There are many other useful things we can compute from local weighted models that are not available in version 1.0 of Vizier. In this section we discuss predicting the distribution of future responses, estimating the probability that a local minima exists within a region of interest, and estimating the probability that the steepest gradient lies within a specified solid angle. If you are reading this tutorial strictly to learn about Vizier, you may skip the rest of this section.

Look at the data points in fig. 19a. At least 6
of the data points lie at or outside the confidence intervals, which
might seem to contradict the statement that we are 95% sure of the
function being between the intervals. Actually, there is no
contradiction. When there are lots of data points with lots of noise,
the regression can be very confident about what the average response
is for a particular input, even though the large amount of noise means
that most of the data points are outside its confidence intervals.
The mean of those points is still very likely to be inside the
confidence intervals. Another question which is meaningful, though,
is *what are the confidence intervals on where future data points
will be?* These are specified such that we expect 95% of all future
data points to lie within the intervals. Of course, in the high
noise, many data points example, the future data points confidence
intervals would be wide. These intervals would be useful if we wanted
to build a controller that would operate a system safely, even in the
presence of high noise.

Questions that may be of interest to an optimization routine are: *
Is there a local optimum in this region of interest? With what
confidence is there one?* These questions can be answered with
locally weighted learning when quadratic models are used. For a
quadratic model it is possible to determine its optimum in closed form
(see a basic Calculus text to see how). In order to answer the first
question above, it is only necessary to see whether an optimum lies in
the region of interest. If we want a probabilistic estimate, we can
use Monte Carlo sampling. We can look at the joint t distribution on
the coefficients of the quadratic model, and then randomly choose
coefficient values by sampling from that distribution. The whole
algorithm is as follows:

- Use locally weighted learning to determine the joint t distribution on
the coefficients of a quadratic model in the center of the region of interest.
- Choose a single value for each coefficient by sampling from the
coefficient distribution.
- Compute the local optimum given the chosen coefficients.
- Determine whether it falls in the region of interest and increment
a counter appropriately.
- Repeat to step 2 a number of times.
- Report the percent of times the optimum fell within the region of interest.

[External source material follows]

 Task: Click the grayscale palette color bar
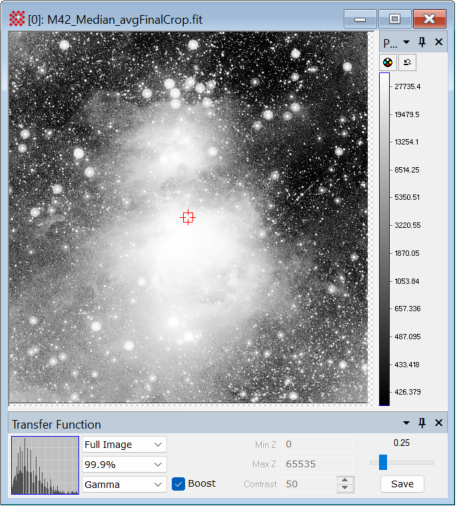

An optimization routine may also wish to estimate the probability that the steepest gradient lies within a certain solid angle, or that the gradient in a particular direction is greater than or less than a certain value. If the optimization routine is using a policy of collecting data in a certain region until it is confident about which direction it should shift the region of interest to in order to get better results (part of a technique called Response Surface Methodology), this is exactly the kind of information it needs to know. We have already seen that derivatives can be computed directly from a model. The algorithm for computing probabilistic estimates of those gradients is like the algorithm just given for estimating the probability of a local optimum.

Fri Feb 7 18:00:08 EST 1997